Black Lives Matter And Trap Heals Partner For A Concert Series And A Cultural Pivot

Cultural, individual, and political spaces don’t have thick boundaries. Their borders blur as our lives move into new purposes and directions. Trap Heals, a cultural architecture firm, and Black Lives Matter Global Network are working to synthesize these blurry intersections for the benefit of America’s communities. 

Their partnership’s next hallmark is a two-night concert series in celebration of Black Futures Month, a term for the afrofuturistic*ideation on Black History Month.

Headliner Zyah Belle performed February 24. Belle is known for working closely with Snoop Dogg and Freddie Gibbs, two titans of Southern California culture. Jimetta Rose headlines on March 3. Both concerts are in historic Inglewood, and the performers were chosen in part for their personal connections to the community.

“Working with Black Lives Matter Global Network over the last few years has been really awesome to help pivot the organization from this really politically centric organization back into the cultural space where it was really conceived out of,” Damon Turner, founder of Trap Heals, admired.

Turner promised, “this concert series is just a testament of what the last eight years of cultural work has been, amplifying artists who are relatively unknown, but deserve the biggest platforms in the world.”

His argument is that political movements should be bred with cultural cloth, that the two forces are, by nature, intertwined. 

“You’ve seen what’s happening at the border with our Haitian brothers and sisters. If we’re looking at policies that our president has or has not moved on, there’s a lot of things to be frustrated about. We’re still in the pandemic,” Turner lamented. “The point of the festival is that we’re able to uplift each other. A big, desired outcome from doing this concert series is to really beta test a new model for how we can service our people globally.”

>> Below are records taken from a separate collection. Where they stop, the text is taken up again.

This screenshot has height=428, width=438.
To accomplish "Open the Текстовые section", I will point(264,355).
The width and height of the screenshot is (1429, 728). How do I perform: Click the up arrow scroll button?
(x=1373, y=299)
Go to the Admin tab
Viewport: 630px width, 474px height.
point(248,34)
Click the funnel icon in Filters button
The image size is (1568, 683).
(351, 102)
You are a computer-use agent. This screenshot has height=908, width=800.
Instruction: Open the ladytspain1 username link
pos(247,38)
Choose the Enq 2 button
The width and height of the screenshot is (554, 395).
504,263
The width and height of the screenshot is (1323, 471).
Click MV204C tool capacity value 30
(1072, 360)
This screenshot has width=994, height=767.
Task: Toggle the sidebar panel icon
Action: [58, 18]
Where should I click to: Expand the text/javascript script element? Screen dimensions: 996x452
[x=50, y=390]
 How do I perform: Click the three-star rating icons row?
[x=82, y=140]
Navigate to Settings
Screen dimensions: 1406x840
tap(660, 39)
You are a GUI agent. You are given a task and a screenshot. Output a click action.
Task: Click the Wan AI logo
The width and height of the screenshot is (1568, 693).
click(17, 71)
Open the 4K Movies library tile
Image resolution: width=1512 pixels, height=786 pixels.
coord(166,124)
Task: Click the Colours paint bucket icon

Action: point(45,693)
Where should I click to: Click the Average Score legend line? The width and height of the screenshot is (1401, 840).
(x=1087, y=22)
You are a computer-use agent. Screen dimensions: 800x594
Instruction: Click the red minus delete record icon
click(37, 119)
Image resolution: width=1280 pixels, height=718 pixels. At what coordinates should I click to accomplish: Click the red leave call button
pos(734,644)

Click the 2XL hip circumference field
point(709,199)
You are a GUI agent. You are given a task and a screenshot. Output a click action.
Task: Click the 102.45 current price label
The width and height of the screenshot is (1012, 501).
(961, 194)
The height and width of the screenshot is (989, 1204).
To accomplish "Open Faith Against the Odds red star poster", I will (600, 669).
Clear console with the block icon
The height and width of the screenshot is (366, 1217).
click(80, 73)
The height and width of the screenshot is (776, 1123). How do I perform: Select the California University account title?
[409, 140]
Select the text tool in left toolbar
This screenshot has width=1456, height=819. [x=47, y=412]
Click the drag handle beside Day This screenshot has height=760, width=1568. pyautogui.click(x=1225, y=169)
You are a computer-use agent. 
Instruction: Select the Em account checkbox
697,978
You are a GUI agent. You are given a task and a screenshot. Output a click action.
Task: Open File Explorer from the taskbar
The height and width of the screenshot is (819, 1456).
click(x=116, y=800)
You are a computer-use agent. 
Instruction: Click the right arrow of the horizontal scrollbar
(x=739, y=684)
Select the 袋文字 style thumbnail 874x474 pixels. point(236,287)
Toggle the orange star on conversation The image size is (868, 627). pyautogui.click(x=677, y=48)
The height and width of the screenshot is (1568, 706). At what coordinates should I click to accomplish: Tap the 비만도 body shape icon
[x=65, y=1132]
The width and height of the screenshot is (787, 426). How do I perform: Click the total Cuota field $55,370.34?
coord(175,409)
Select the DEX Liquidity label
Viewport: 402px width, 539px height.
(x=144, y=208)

Turner’s plan starts in Inglewood and travels. “I want to be a global festival that goes to cities, communities that are often smaller markets or not really seen as worthy of investment. And I want to bring a major festival to that city so that we’re not only uplifting the spirit, but we can also uplift folks economically.” He’s driven more than partially by the will to make a better world for his daughter. 

“My daughter was six years old, and she led the first BLM protest when we were still Justice for Trayvon Martin,” he said with pride in his treble and demeanor. “She’ll send me links to influencers talking about gender equity and racial politics and all these really complex things, man. But like, she’ll send me a TikTok link,” he giggled.

TikTok and the TikTok generation primed us for the conversations Trap Heals and Black Lives Matter are hoping to champion, “considering all that backlash that Spotify is getting right now,” Turner said. “Artists are taking their music down and saying we deserve more than three pennies on the dollar.” 

At the spearhead of the dialogue is Pierre Bennu, resident Black Futures Month artist for Trap Heals and Black Lives Matter. His drawing, sketches, and animations will be prominently displayed during the live performances and at the venue in Inglewood. 

He collects and reads children’s books from the 60s and 70s to learn what materials our politicians were indoctrinated into the social world with.

“There’s old ABC, Mother Goose books where there’s wild racist stuff, but that was woven into, and sexist stuff, how they learn language,” Bennu argued. “And I’m saying with art, you can do that. For somebody right now is the old school, and artists have the power to influence.”

One of his featured animations, “Black and Green,” looks to alter our social language. “I visually wanted to reconnect Black people with the environment, with nature, reconnect us visually in that space,” the artist said. “‘It is part of a way larger narrative about gardening and all the things, all the life lessons I’ve learned through my connection with dirt and my ancestors and my parents.”

“Black and Green” isn’t the only thing that is a part of something larger. Trap Heals, Black Lives Matter, Pierre, Damon, everyone who read this article, and everyone engaging in conversations of progress and equity blends political, cultural, and individual portions of their lives. The two organizations, the two men, and the two headlining performers have hopes to labor that liminal space into something Black, green, and culturally relevant.